> [Exercises to complete]
a: Reproduce the necropolitics text word for word, from "Necropolitics is a" up to and including "habituated to loss.".
b: Answer these questions using the necropolitics text:
(i) In what year and in which work did Foucault first discuss biopower and biopolitics?
(ii) What name does Lauren Berlant give to the gradual and persistent process of elimination?
(iii) What does Mbembe identify as a prime driver of necropolitics?
-- start of Text passage --
= Necropolitics =

Sociopolitical theory of the use of power to dictate life and death

Necropolitics is a sociopolitical theory of the use of social and political power to dictate how some people may live and how some must die. The deployment of necropolitics creates what Achille Mbembe calls deathworlds, or "new and unique forms of social existence in which vast populations are subjected to living conditions that confer upon them the status of the living dead." Mbembe, author of On the Postcolony, was the first scholar to explore the term in depth in his 2003 article, and later, his 2019 book of the same name. Mbembe identifies racism as a prime driver of necropolitics, stating that racialized people's lives are systemically cheapened and habituated to loss.

== Concept ==
Necropolitics is often discussed as an extension of biopower, the Foucauldian term for the use of social and political power to control people's lives. Foucault first discusses the concepts of biopower and biopolitics in his 1976 work, The Will to Knowledge: The History of Sexuality Volume I. Foucault presents biopower as a mechanism for "protecting", but acknowledges that this protection often manifests itself as subjugation of non-normative populations. The creation and maintenance of institutions that prioritize certain populations as more valuable is, according to Foucault, how population control has been normalized.

Mbembe's concept of necropolitics acknowledges that contemporary state-sponsored death cannot be explained by the theories of biopower and biopolitics, stating that "under the conditions of necropower, the lines between resistance and suicide, sacrifice and redemption, martyrdom and freedom are blurred." Jasbir Puar assumes that discussions of biopolitics and necropolitics must be intertwined, because "the latter makes its presence known at the limits and through the excess of the former; [while] the former masks the multiplicity of its relationships to death and killing in order to enable the proliferation of the latter."

Mbembe was clear that necropolitics is more than simply a right to kill (Foucault's droit de glaive). While his view of necropolitics does include various forms of political violence such as the right to impose social or civil death, and the right to enslave others, it is also about the right to expose other people (including a country's own citizens) to mortal danger and death. Cultural theorist Lauren Berlant calls this gradual and persistent process of elimination slow death. According to Berlant, only specific populations are "marked out for wearing out" and the conditions of being worn out and dying are intimately linked with "the ordinary reproduction of [daily] life."
-- end of Text passage --
-- start of Source material --
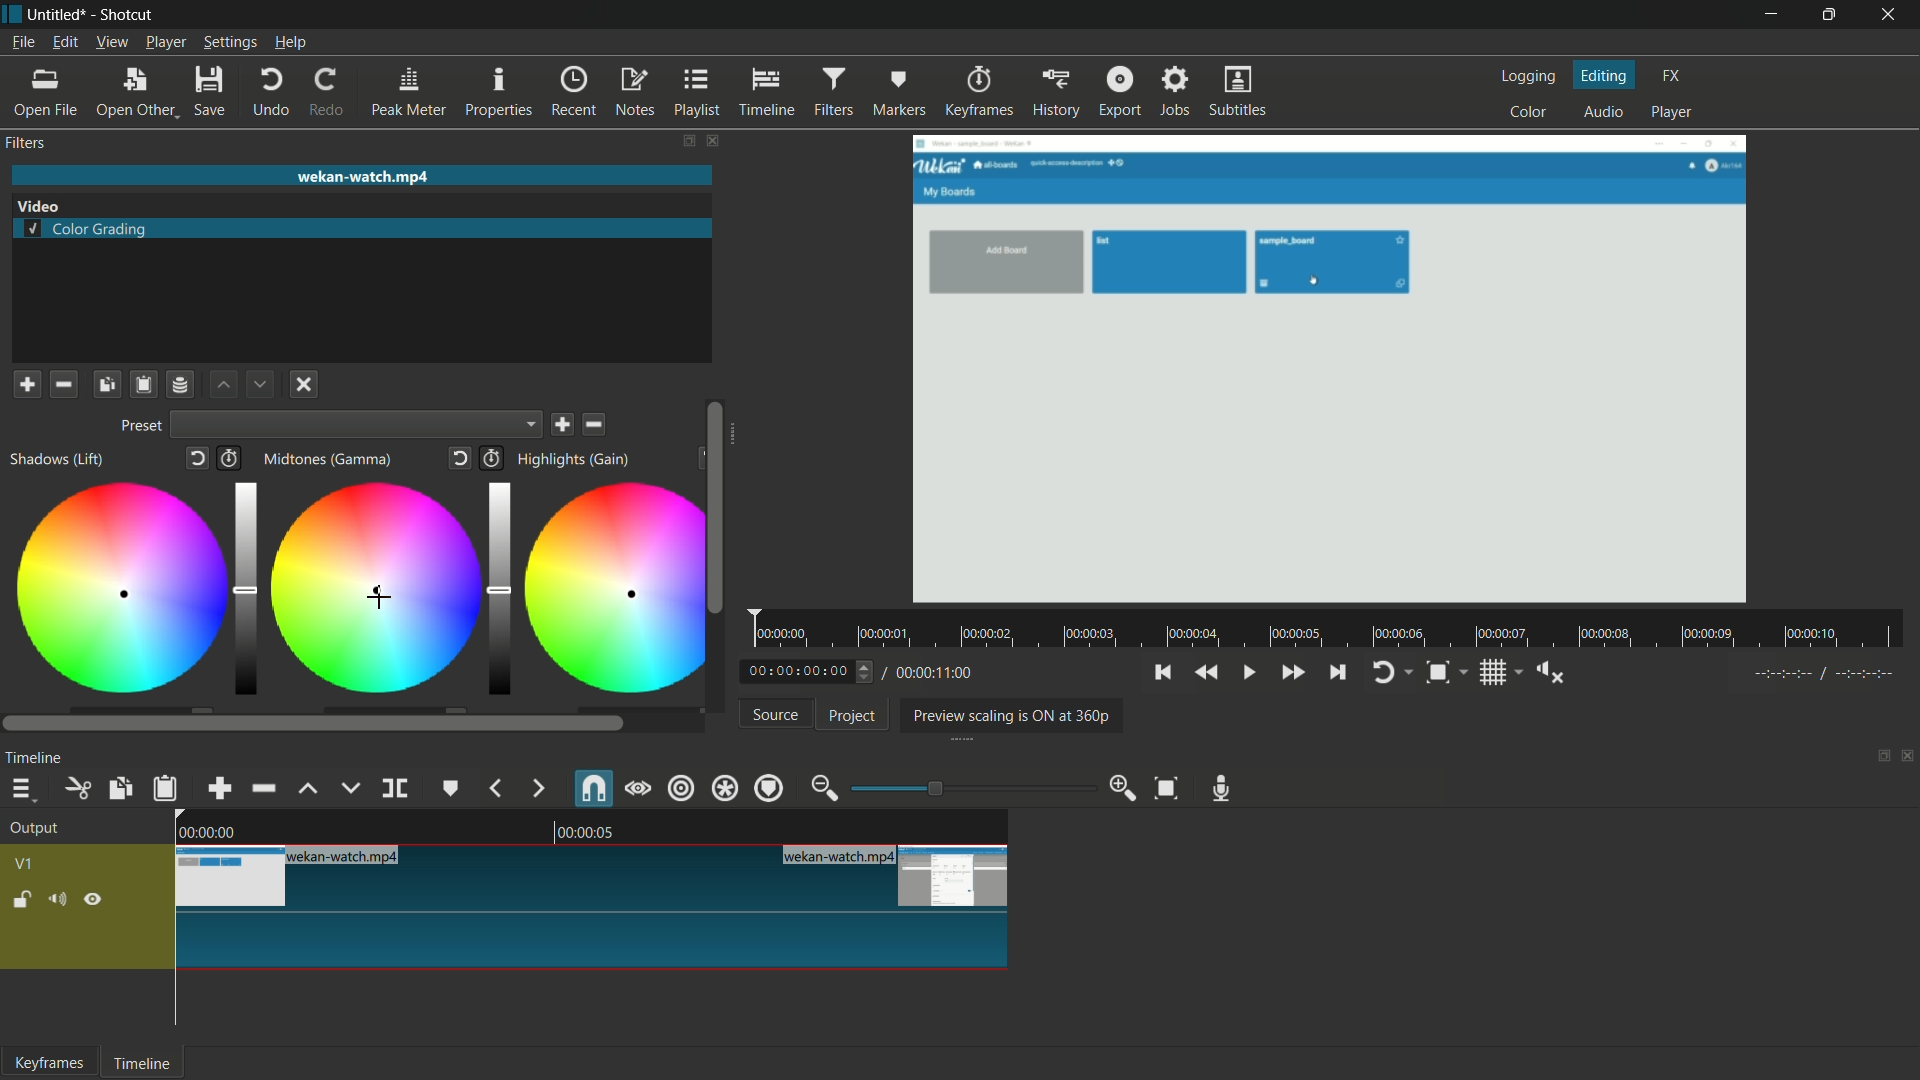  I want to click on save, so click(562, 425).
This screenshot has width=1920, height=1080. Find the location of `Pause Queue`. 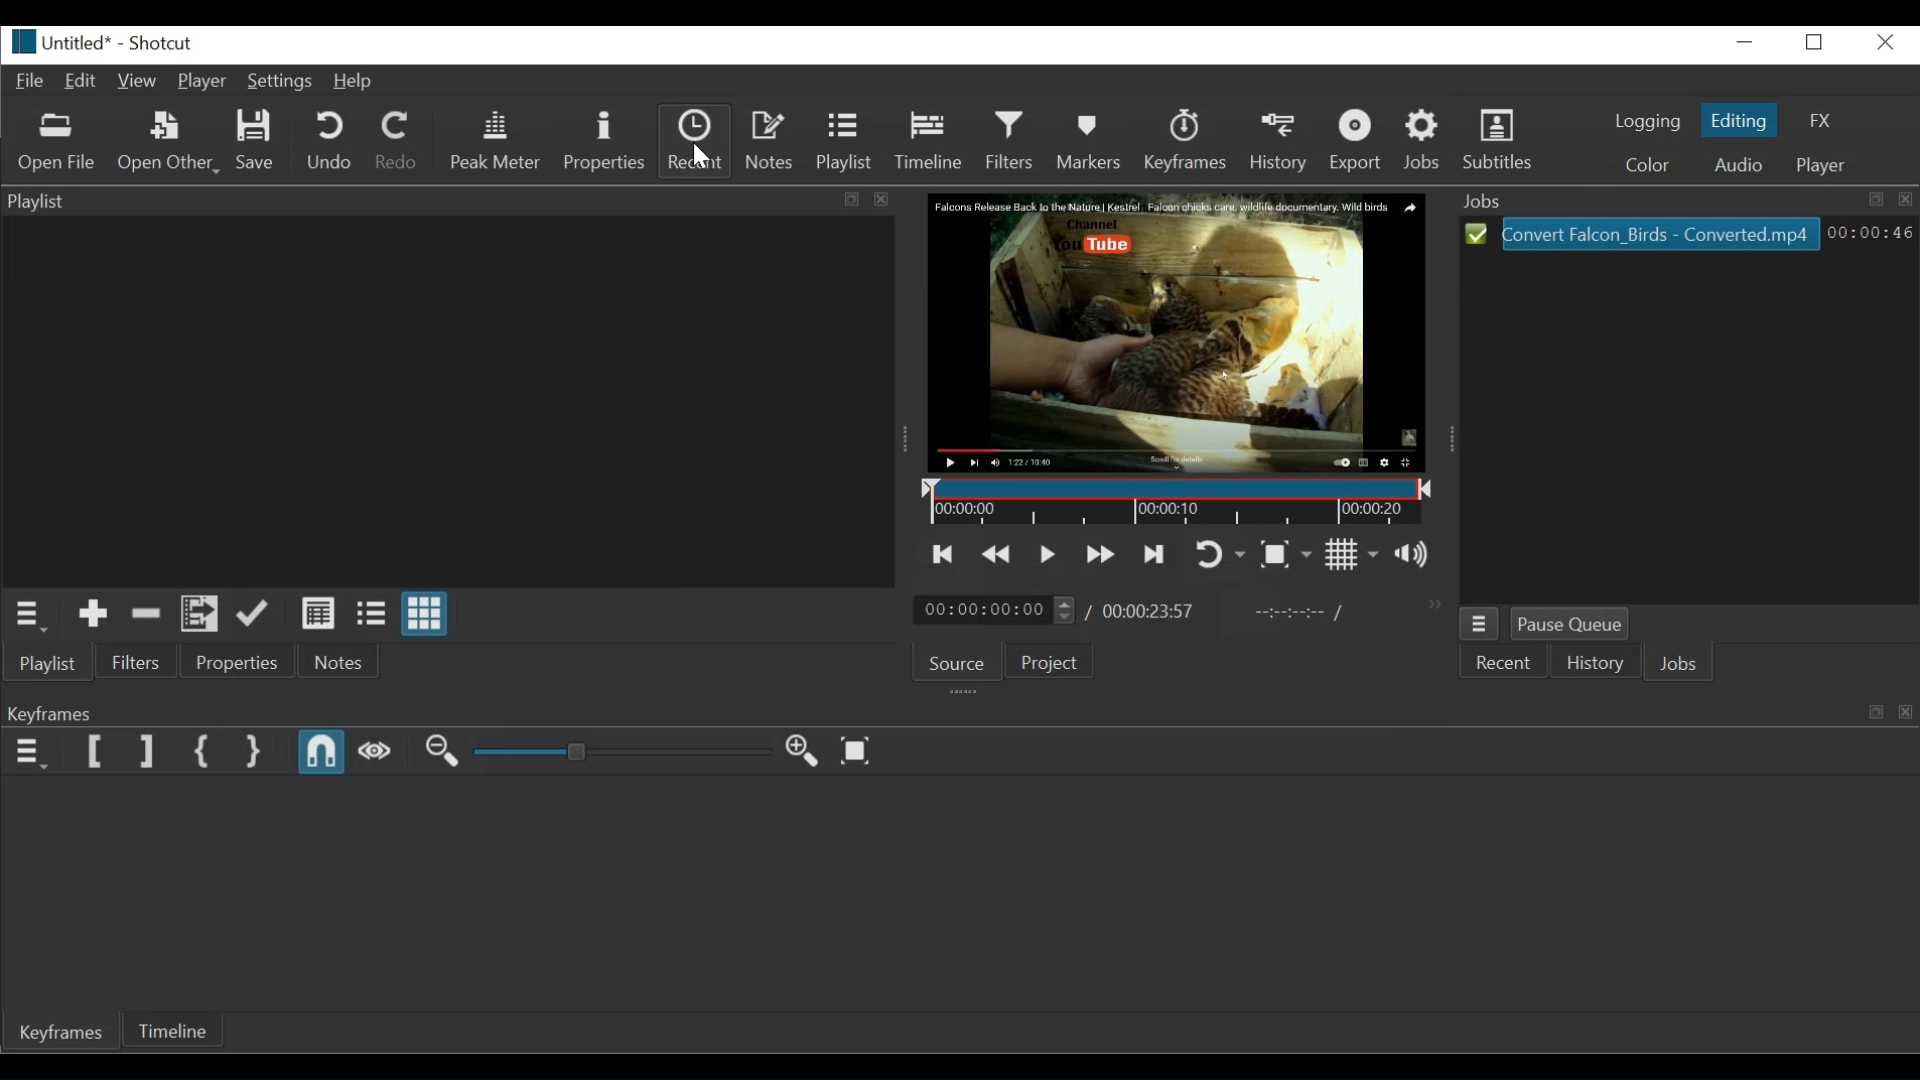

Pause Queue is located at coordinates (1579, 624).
-- end of Source material --
> [Responses in order]
a:
Necropolitics is a sociopolitical theory of the use of social and political power to dictate how some people may live and how some must die. The deployment of necropolitics creates what Achille Mbembe calls deathworlds, or "new and unique forms of social existence in which vast populations are subjected to living conditions that confer upon them the status of the living dead." Mbembe, author of On the Postcolony, was the first scholar to explore the term in depth in his 2003 article, and later, his 2019 book of the same name. Mbembe identifies racism as a prime driver of necropolitics, stating that racialized people's lives are systemically cheapened and habituated to loss.

b:
(i) 1976, in The Will to Knowledge: The History of Sexuality Volume I.
(ii) Slow death.
(iii) Racism.